There is plenty left to do. We need much more quantitative behavioral data on music production and reception, of many different types, ranging from genetic heritability studies, to physiological studies on the costs of music-playing and dancing, to perceptual experiments on music preferences. There is still the quandary of why individual courtship displays would be produced in groups, and whether group selection may have interacted with sexual selection in music evolution. There is scope for more computer simulations of how musical complexity and novelty might evolve under sexual selection. More centrally, the design features of human music need to be related much more securely and less speculatively to specific functions under ancestral conditions.

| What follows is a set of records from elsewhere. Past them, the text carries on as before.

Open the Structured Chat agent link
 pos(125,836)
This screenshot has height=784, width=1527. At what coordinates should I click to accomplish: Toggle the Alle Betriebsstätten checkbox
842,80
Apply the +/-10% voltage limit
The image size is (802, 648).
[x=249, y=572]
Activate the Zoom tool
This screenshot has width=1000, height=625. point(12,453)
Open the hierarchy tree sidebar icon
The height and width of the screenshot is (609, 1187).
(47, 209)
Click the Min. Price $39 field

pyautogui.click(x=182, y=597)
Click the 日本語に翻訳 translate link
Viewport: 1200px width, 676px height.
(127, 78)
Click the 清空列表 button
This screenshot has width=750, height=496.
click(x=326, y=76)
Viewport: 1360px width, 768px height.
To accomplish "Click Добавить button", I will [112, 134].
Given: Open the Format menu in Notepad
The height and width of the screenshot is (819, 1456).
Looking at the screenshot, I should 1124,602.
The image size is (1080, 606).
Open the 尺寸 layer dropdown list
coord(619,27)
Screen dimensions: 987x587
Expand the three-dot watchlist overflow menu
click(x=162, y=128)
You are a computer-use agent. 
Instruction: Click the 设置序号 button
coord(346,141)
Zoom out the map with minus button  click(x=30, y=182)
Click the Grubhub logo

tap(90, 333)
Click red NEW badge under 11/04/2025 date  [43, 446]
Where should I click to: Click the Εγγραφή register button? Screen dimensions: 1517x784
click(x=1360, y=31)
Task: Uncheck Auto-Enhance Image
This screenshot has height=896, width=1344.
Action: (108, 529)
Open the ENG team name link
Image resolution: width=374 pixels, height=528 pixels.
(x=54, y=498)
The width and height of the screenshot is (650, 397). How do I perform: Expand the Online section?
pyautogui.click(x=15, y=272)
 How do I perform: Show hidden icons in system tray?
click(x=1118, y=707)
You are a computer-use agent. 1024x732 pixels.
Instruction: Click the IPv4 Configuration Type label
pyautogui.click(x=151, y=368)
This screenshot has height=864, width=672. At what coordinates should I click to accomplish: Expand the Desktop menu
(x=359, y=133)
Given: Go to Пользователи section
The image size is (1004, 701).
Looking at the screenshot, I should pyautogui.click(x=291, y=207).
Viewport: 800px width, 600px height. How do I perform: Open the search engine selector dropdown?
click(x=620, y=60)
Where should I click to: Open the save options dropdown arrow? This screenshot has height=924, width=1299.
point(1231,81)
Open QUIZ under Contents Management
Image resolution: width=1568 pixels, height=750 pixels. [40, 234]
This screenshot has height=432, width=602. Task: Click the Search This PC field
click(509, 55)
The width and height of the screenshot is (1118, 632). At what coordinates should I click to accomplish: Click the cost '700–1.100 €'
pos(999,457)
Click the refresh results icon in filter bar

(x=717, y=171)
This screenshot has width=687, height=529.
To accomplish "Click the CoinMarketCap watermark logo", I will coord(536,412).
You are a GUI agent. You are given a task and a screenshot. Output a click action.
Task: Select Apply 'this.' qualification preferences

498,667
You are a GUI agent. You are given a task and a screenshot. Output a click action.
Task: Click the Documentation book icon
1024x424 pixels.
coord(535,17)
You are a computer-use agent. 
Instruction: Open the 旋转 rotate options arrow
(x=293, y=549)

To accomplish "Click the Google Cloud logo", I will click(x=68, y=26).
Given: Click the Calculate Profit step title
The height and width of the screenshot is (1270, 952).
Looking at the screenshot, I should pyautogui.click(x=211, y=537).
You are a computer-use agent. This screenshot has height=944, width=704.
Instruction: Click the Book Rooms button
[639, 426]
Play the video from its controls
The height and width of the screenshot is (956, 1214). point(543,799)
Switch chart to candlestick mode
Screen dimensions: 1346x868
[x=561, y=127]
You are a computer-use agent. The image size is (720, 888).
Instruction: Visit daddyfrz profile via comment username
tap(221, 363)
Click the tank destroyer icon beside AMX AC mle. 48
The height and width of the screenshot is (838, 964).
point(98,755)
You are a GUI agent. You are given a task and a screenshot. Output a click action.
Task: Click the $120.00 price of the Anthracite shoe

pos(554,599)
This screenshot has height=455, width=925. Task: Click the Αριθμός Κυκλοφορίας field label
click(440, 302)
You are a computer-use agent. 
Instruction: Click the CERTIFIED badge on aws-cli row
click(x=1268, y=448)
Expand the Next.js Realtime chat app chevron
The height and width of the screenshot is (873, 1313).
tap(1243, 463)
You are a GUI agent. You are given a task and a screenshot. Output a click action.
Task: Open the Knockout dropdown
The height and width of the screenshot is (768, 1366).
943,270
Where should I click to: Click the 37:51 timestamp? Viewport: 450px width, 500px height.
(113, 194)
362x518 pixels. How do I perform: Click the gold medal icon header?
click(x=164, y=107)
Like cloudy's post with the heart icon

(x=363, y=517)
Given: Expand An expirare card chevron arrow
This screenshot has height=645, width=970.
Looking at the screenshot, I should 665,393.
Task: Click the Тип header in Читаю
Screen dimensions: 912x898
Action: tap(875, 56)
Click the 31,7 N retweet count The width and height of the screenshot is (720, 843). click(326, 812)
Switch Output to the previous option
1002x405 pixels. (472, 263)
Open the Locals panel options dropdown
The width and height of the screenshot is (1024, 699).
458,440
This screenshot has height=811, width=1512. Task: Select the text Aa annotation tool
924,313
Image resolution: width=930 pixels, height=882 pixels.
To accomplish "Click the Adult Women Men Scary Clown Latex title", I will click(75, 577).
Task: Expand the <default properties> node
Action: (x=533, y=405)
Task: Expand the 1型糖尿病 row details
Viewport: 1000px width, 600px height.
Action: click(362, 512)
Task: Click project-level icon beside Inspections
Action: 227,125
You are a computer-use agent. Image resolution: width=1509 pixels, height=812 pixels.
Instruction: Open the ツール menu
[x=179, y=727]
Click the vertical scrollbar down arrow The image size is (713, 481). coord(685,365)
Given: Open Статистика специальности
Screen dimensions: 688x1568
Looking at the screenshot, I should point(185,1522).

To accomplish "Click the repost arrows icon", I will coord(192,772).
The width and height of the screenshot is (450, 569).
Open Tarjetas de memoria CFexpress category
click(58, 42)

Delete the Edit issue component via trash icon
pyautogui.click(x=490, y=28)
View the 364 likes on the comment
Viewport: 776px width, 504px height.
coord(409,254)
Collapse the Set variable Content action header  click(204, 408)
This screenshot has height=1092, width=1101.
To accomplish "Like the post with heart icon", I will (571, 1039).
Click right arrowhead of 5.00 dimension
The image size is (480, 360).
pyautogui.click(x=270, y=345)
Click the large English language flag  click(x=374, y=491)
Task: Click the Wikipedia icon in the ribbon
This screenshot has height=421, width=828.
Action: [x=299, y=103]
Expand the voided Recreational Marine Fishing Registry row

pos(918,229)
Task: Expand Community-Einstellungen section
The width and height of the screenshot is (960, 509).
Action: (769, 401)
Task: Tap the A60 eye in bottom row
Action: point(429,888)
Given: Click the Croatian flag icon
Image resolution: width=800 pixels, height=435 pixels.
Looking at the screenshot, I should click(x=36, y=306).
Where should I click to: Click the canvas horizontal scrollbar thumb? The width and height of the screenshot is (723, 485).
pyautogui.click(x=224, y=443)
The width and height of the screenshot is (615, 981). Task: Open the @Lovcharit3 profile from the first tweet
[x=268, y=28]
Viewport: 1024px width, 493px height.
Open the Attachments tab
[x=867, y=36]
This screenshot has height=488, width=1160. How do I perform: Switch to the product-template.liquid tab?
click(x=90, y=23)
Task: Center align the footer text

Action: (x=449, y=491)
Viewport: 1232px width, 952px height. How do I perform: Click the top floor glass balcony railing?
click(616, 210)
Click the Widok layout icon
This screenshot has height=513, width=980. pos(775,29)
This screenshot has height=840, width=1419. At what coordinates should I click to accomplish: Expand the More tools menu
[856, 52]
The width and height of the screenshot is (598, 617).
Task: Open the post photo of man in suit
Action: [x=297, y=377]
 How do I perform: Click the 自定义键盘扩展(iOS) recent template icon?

Progress concerning music evolution seems most likely by adopting the same adaptationist approach that has proven so fruitful in understanding bird song and other complex signal systems. Modern biology provides a great wealth of evolutionary theory and empirical methods, many of which can be applied with little modification to analyzing human music. To many musicologists, this may seem a radical approach, threatening a psychologically and genetically reductionist view of music. To students of sexual selection, however, to say that a human adaptation has been shaped by mate choice is grant it the least reductionistic, most humane origin, as a part of the mind selected by minds like ours for its ability to provide mental and emotional enjoyment. Music arose as a natural outcome of psychology mixing with sexuality in the genetic stream that became humanity.